I first experienced his work through the film "Blood Wedding", created with the film director Carlos Saura. "Blood Wedding" shows the arrival of the dancers, a class and then a rehearsal in a spare, beautiful room with huge windows. It is one of the finest dance films ever made for its purity, the quality of the dancing and the emotional punch generated by the combination of this majestic dance form with Lorca's poetry. The later collaboration by the same team, "Carmen", also had much power, even if the multi-layered plot complexities were in sharp contrast to the austere "Blood Wedding". With works such as these, Gades left no doubt that this folk dance form could be used to create high art of outstanding quality.
Gades was a traditionalist with respect to dance and I heard him speak against the trend to show-biz Flamenco, stripped to the waist and with egos to the fore. However, he was not an archivist and he developed the use of Flamenco for full-evening narrative productions and created several works which will live on for many decades. I had the privilige of seeing him perform Jose in his "Carmen", when his company brought the work to London for the first time, around 8 years ago.

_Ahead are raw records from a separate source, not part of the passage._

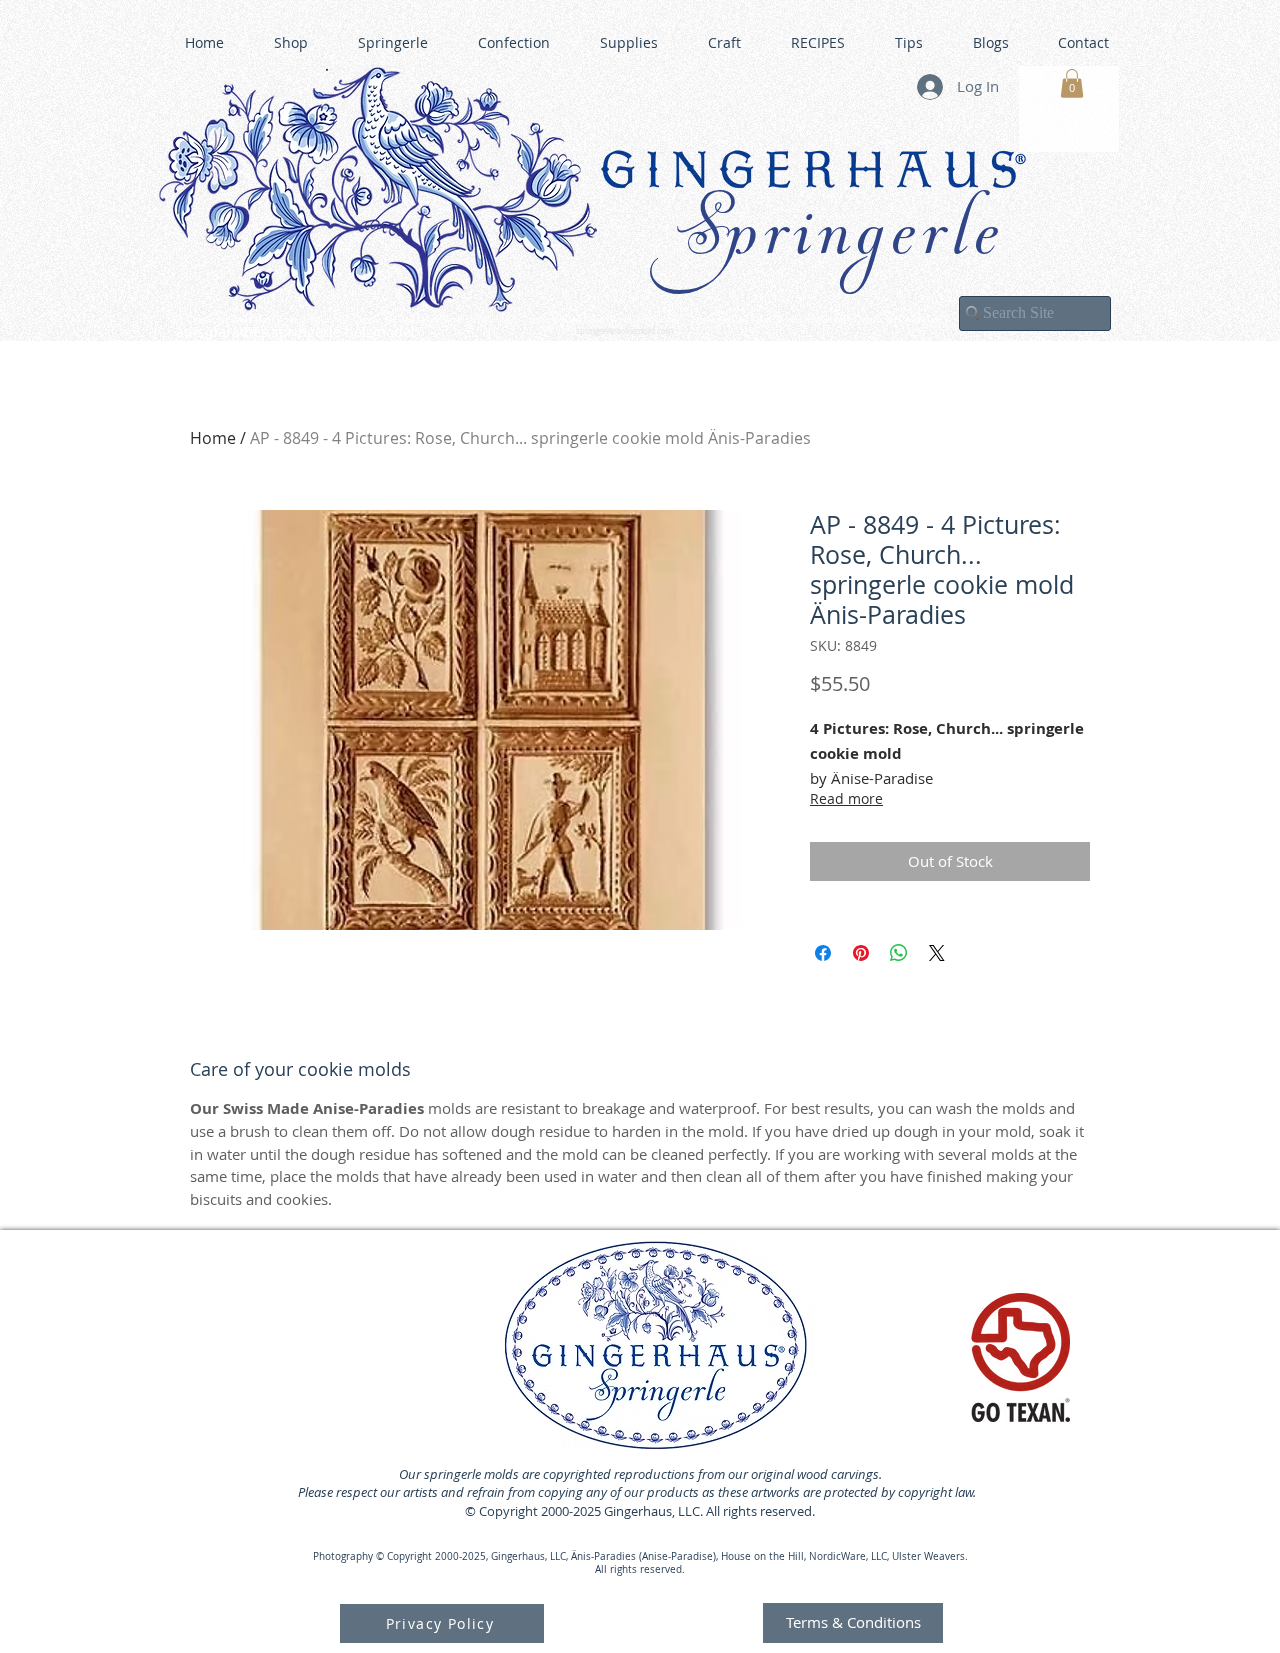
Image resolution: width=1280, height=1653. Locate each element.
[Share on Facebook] (823, 953)
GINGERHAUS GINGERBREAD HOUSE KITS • (835, 321)
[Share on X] (937, 953)
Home (213, 438)
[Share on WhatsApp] (899, 953)
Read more (846, 798)
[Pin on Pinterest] (861, 953)
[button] (1072, 83)
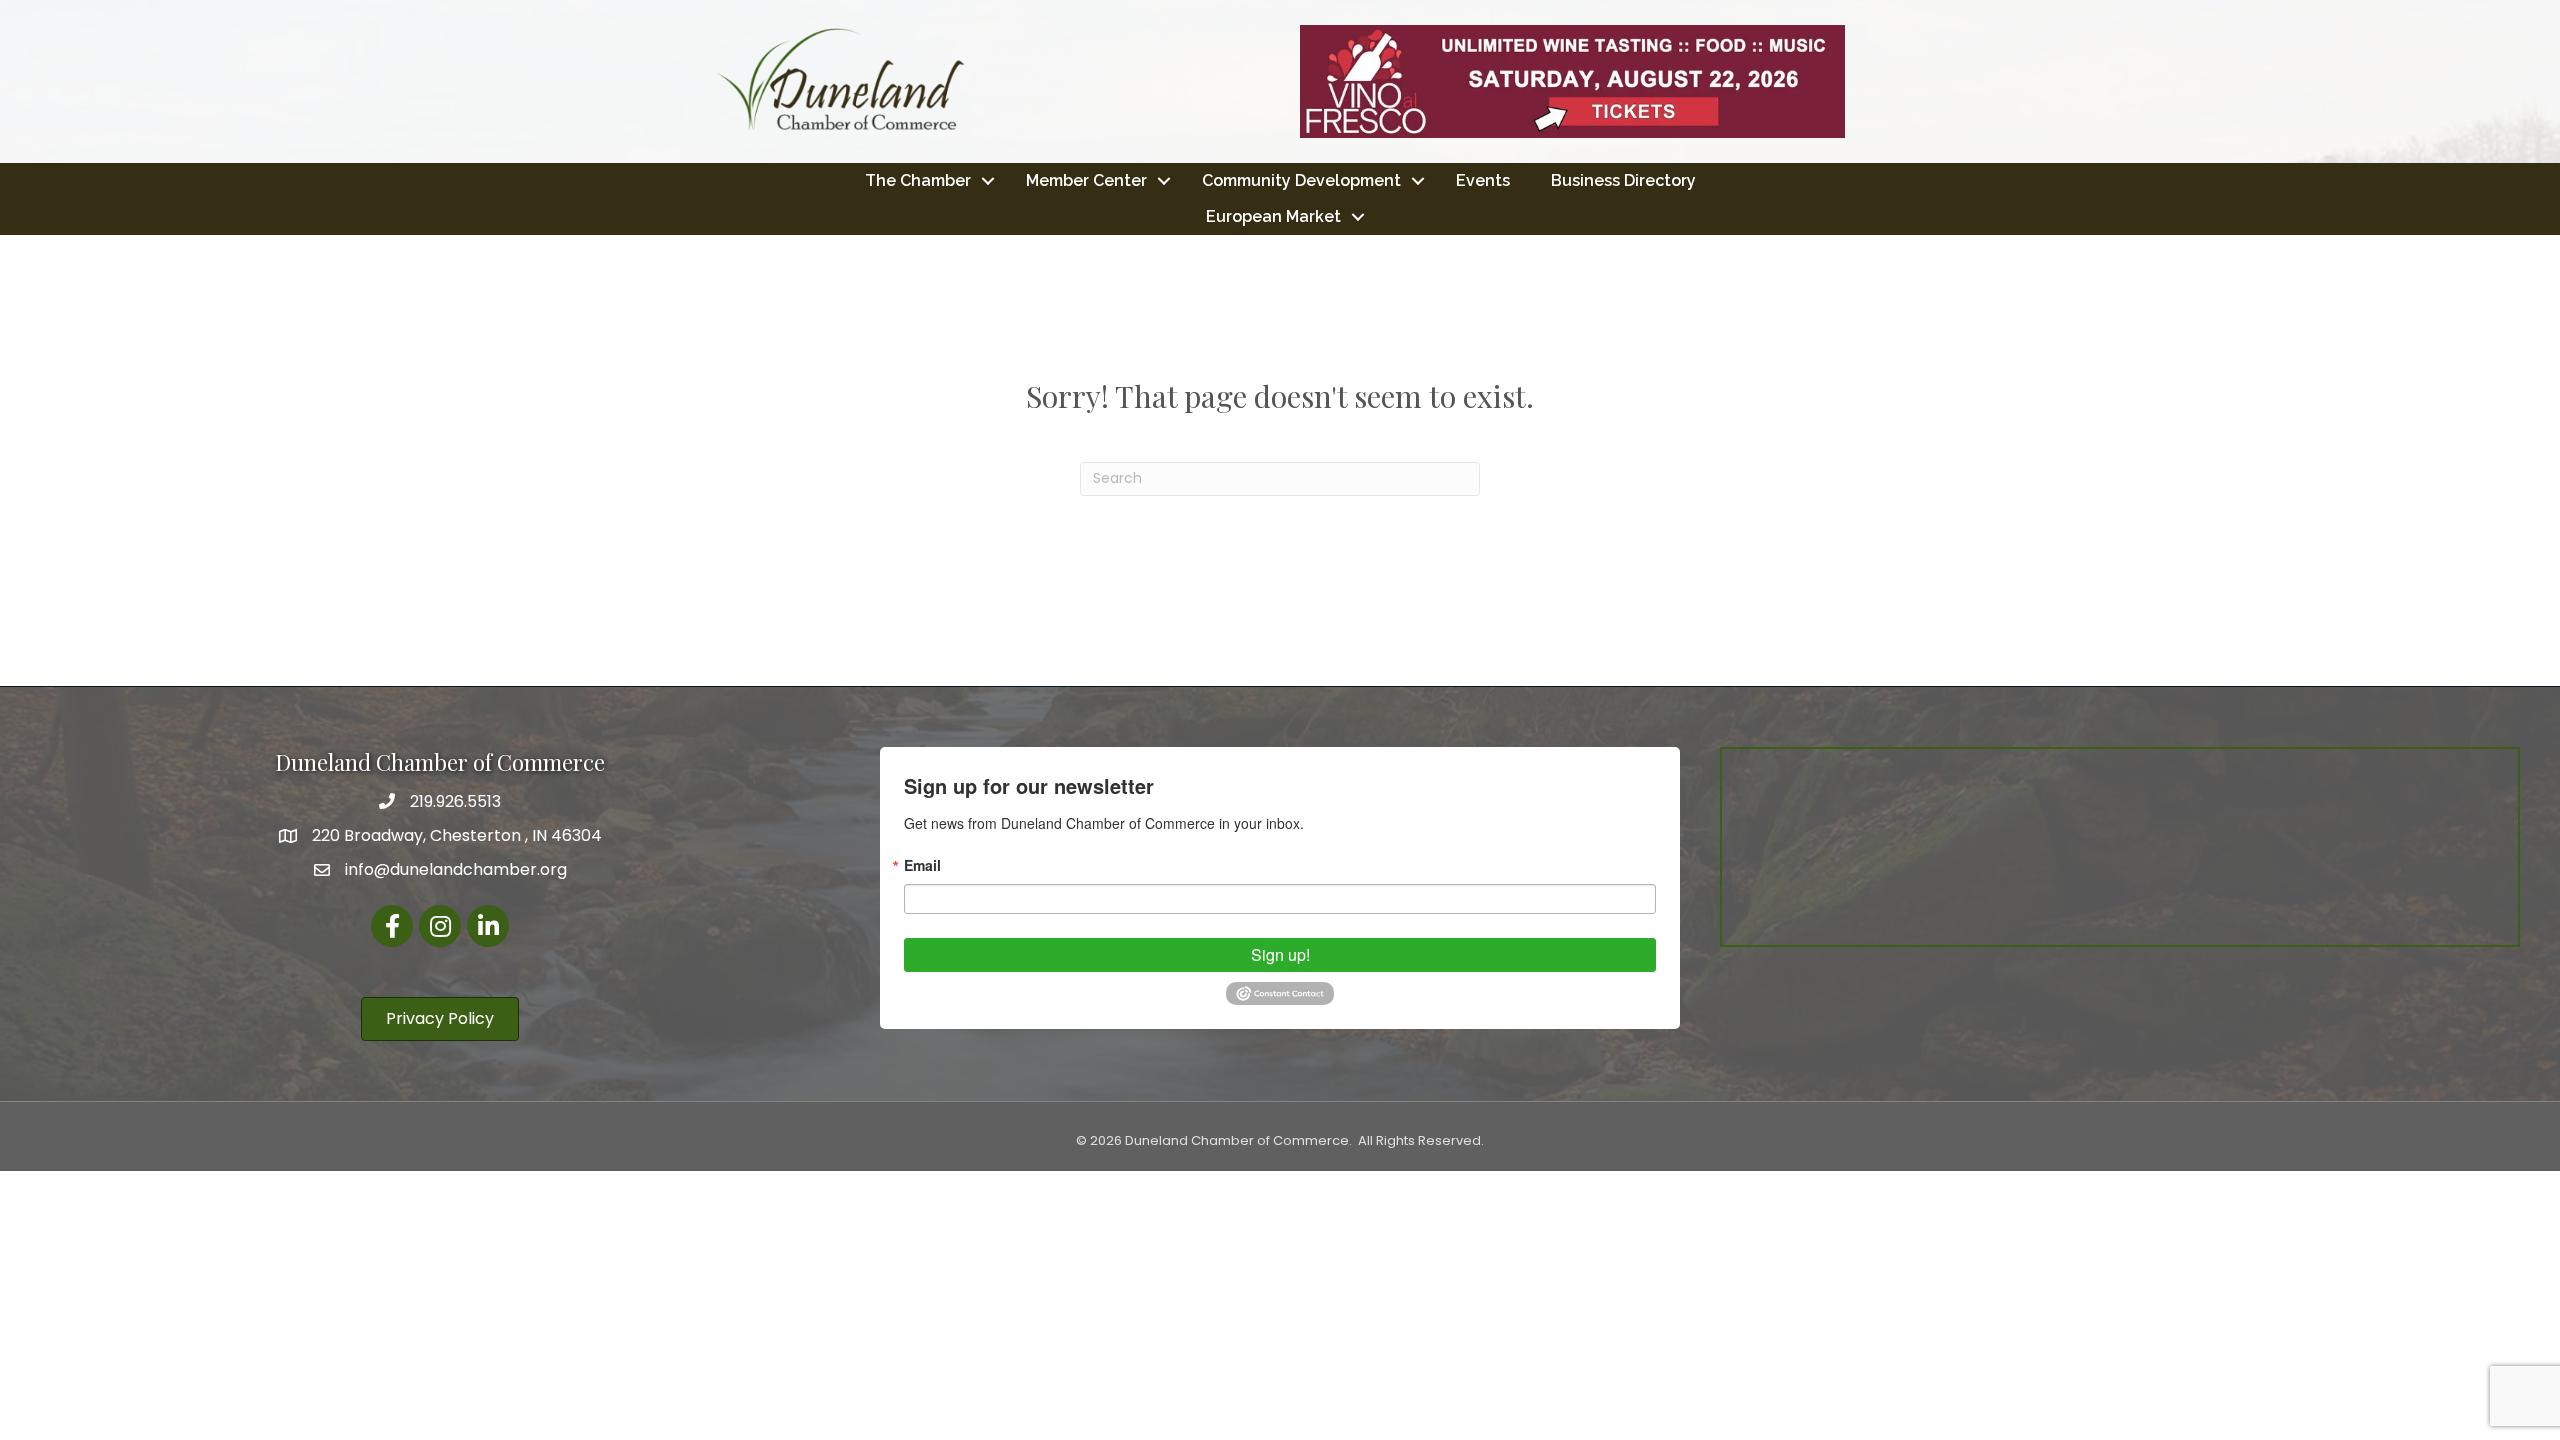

He was a little slower around the turns than we had seen in the films from a decade or so before, but his characterisation of this doomed figure was superb and when there was a second visit a few years later, a new Jose brought more polished footwork, but far less intensity.
The Ballet Nacional de España came to Sadler's Wells last year with "Fuenteovejuna" by Gades and here we saw a different style with many Spanish dance forms in an ensemble work about solidarity and a people's struggle against authoritarianism. This was a theme close to his heart, as his opposition to the fascist Franco dictatorship meant that he spent much of his career outside of Spain. I had the pleasure of interviewing the Director of the company Elvira Andrés]
, who clearly revered Gades and had worked with him on several productions. I will let her have the final word about Gades: "All my life I have tried to learn as much as I can from Gades. Unfortunately I am not him!"